▶ **REQUIREMENTS**
Please write out the listing again, replacing "screenshot" with "screen capture" and keeping everything else unchanged. Omit the pictures from your answer.

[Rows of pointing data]

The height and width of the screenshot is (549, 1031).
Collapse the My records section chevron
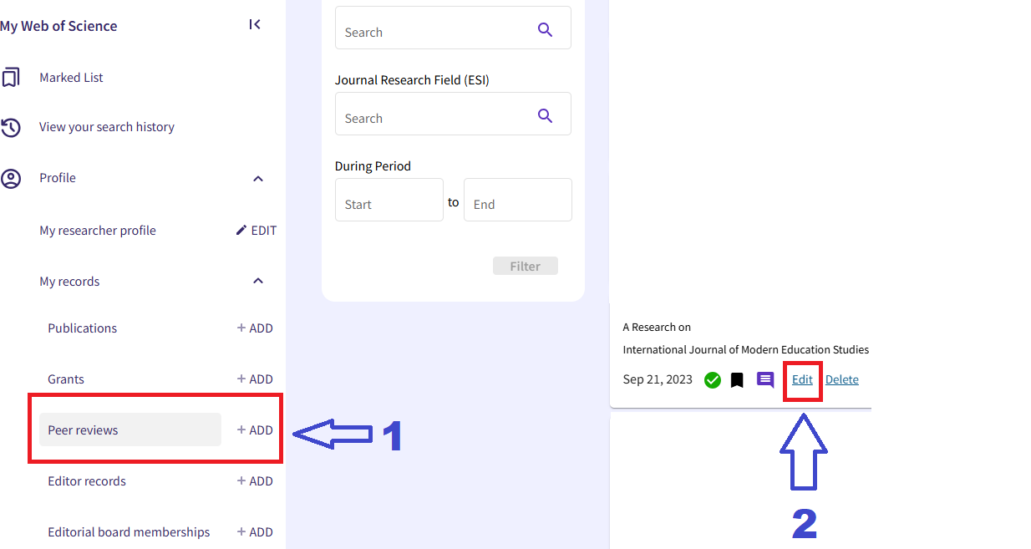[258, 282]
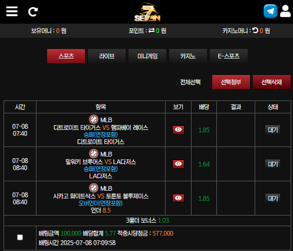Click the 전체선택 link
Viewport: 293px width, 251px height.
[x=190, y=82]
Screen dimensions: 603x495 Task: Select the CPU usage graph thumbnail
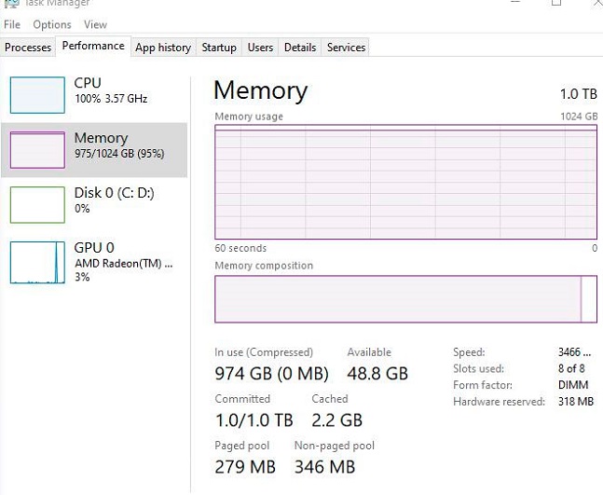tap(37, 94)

▶ **TASK RESPONSE**
The height and width of the screen capture is (549, 1031).
Collapse the My records section chevron
[258, 282]
Click the 전체선택 link
Viewport: 293px width, 251px height.
[x=190, y=82]
Screen dimensions: 603x495 Task: Select the CPU usage graph thumbnail
tap(37, 94)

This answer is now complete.